The shadow Minister is making an excellent contribution. I want to point out, as he has in relation to Andy Burnham in Greater Manchester, that continual cuts to local government are forcing many local authorities to disinvest in their homelessness prevention services. For example, Stoke-on-Trent—a Conservative-run council—is cutting £1 million out of its homelessness prevention budget in the next five years. What does he say about such a situation, and what does he think could solve it?
I agree with the point my hon. Friend has made. The fact is that we know the impact that a series of Government measures have had, and we can reverse or improve on them. Fundamentally, we can change the availability of housing stock, but we can also create a policy framework that prevents people from being made homeless in the first place, and that is what we need to do.
They are indeed. My hon. Friend the Member for Ipswich (Sandy Martin) mentioned the example of Persimmon earlier. Many of those companies are no longer housebuilders in the traditional sense. They are employment agents who employ contractors to do things. In my constituency, some of the complaints about new builds are pretty horrendous, and I think that that experience is shared across the House.
Where private developers are developing houses, they are all too often quick to run to the district valuer to argue that affordable and social housing makes development schemes unaffordable, so fewer affordable social houses are being built through private development.
My hon. Friend makes a good point. Added to that is the fact that the definition of “affordable” in London is completely out of reach for most people.
The Government have this one idea that we are going to solve our housing problem through the private sector. I accept that it has a part to play, but the social sector, meaning both councils and very good housing associations, could step up to the mark and actually provide houses where we need them. If we look at the amount of money that is going into the subsidy, as mentioned by my hon. Friend the Member for Wirral South, we would not even have to spend money directly on social housing. We could provide new housing by just underwriting the debt of some of the social housing providers. In my area, Derwentside Homes and Cestria have now come together as an organisation called Karbon—I emphasise the k for the Hansard reporters, but I think it is a stupid name—which has been able to do small-scale developments by borrowing against its assets. If it had Government support for that borrowing, it could do a lot more.

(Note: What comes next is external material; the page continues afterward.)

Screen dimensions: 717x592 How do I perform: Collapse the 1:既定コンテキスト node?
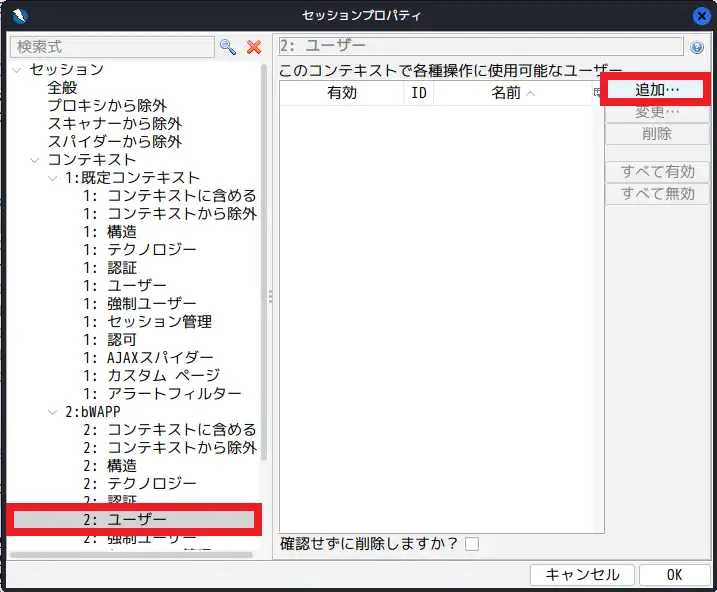tap(54, 178)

Helping local authorities to take a share in things by putting land into deals or by setting up their own corporations of social landlords and councils could lead to the development of the houses that we need. Social housing is not a static model. People think that social houses are just for rent, but Karbon has a good subsidiary called Prince Bishops Homes, which allows people to start by renting and then, as their circumstances change, purchase the house and convert their rental into a mortgage. We need to look at schemes like that. Are they expensive in terms of what my hon. Friend the Member for Wirral South referred to? No, I do not think they are, and they will provide housing where we need it. I accept the particular pressure on housing in London, but there is pressure everywhere, not just from first-time buyers, but people who want to rent for the first time.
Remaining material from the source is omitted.